Action item >> If a line in the records below contains the word "chart", return that line.
"""
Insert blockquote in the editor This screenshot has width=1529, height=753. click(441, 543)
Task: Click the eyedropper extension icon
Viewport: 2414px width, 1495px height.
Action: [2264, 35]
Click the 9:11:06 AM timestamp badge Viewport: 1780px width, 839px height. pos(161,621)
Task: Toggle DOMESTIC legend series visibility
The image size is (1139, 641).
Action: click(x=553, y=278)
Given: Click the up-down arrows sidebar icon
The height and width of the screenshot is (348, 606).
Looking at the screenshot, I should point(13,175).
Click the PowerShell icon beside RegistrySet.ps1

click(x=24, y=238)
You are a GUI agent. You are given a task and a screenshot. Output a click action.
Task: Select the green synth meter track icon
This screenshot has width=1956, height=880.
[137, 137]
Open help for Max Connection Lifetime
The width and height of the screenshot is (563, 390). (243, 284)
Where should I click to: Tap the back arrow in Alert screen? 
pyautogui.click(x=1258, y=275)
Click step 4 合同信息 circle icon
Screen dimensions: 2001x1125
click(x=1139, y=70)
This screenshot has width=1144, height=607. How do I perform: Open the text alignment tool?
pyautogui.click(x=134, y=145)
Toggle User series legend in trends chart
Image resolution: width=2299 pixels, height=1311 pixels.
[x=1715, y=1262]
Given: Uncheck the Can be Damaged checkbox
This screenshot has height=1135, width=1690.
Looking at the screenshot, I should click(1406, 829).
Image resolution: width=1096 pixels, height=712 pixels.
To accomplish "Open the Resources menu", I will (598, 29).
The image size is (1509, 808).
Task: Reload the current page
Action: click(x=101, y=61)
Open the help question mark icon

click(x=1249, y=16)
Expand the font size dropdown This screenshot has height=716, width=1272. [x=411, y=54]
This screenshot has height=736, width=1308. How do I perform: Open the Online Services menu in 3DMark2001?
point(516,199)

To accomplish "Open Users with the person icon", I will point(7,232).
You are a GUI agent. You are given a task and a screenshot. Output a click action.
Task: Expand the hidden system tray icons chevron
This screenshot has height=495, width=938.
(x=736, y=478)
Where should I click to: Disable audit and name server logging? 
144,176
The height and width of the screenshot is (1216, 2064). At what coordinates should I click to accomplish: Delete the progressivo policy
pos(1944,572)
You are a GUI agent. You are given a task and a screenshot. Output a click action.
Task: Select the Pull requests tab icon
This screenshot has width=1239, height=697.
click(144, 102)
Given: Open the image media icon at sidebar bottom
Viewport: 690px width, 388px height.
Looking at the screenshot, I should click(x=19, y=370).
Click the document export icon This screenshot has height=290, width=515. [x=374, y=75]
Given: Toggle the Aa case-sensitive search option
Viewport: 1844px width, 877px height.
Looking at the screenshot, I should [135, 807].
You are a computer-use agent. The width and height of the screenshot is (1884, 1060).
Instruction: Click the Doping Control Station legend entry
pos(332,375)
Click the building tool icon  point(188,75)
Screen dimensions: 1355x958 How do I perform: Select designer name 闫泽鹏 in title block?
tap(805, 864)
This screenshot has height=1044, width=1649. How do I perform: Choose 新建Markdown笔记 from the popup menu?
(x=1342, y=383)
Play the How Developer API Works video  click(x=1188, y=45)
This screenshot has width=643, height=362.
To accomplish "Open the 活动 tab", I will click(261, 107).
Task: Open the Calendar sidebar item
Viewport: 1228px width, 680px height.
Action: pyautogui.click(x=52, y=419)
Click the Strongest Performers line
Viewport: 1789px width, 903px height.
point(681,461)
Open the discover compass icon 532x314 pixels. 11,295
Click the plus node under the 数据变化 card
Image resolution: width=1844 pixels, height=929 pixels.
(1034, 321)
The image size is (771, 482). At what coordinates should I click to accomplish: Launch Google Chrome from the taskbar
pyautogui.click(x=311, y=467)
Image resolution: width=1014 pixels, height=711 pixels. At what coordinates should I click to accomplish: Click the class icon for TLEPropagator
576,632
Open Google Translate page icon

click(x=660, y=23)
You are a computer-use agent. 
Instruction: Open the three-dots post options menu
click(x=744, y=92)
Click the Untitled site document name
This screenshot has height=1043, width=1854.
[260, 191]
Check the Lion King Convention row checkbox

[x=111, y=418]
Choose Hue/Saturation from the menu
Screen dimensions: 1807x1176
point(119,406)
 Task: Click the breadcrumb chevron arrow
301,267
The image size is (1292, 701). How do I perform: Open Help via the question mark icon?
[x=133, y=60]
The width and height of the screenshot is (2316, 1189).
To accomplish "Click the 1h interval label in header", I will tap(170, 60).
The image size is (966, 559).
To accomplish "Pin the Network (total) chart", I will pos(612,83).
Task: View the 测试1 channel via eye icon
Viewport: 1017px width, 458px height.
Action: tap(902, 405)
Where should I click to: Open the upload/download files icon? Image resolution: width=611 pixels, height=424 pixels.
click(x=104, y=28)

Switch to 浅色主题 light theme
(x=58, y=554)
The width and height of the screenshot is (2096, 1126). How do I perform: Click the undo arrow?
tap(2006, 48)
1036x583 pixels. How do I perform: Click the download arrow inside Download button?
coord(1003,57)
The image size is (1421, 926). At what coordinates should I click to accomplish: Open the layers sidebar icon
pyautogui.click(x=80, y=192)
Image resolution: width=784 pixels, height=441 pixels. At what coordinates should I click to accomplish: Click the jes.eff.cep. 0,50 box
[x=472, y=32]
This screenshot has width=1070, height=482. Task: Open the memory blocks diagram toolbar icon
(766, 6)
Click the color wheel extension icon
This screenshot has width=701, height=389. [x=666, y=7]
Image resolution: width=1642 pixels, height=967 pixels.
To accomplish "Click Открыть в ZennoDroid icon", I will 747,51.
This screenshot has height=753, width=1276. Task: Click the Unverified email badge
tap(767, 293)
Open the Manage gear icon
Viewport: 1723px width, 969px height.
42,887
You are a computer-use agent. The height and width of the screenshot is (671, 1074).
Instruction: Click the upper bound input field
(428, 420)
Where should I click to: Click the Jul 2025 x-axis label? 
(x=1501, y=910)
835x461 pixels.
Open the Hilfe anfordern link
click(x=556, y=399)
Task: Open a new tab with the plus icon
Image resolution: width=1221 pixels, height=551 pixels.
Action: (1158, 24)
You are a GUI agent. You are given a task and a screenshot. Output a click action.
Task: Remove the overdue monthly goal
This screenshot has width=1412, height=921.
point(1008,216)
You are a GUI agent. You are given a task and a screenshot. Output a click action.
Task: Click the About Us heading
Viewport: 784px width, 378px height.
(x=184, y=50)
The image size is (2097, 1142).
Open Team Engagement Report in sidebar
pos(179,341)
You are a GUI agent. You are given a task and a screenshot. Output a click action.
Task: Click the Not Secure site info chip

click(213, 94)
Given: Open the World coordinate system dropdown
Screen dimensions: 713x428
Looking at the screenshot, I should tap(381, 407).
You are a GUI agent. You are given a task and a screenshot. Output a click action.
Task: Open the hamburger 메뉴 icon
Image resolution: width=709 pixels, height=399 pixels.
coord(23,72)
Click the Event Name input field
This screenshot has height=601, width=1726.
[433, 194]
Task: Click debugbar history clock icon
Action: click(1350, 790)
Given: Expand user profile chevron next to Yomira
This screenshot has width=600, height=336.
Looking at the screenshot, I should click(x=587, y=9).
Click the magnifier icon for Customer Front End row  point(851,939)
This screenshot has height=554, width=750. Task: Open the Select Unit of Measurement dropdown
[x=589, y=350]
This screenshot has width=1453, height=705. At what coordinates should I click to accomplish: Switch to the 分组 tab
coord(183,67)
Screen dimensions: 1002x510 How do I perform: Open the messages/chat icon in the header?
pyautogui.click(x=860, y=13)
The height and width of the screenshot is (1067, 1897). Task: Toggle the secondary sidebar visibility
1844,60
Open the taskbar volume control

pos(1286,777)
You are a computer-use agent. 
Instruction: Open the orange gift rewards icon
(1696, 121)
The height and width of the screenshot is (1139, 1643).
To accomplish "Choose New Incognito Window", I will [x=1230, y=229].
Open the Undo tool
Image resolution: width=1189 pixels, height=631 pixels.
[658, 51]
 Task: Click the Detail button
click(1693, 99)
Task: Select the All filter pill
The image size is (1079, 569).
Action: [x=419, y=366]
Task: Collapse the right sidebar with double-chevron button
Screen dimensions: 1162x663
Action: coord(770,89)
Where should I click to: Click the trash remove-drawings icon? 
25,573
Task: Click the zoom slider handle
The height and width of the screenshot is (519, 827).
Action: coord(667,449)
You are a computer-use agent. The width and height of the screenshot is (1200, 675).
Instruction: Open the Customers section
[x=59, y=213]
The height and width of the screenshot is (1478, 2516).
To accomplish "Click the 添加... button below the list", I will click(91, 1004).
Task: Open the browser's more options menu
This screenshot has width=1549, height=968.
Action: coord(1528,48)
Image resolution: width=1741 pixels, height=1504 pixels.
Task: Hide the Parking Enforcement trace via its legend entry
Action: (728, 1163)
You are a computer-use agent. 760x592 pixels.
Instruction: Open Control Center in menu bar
"""
Answer below >>
Toggle User series legend in trends chart
To accomplish "Pin the Network (total) chart", I will pos(612,83).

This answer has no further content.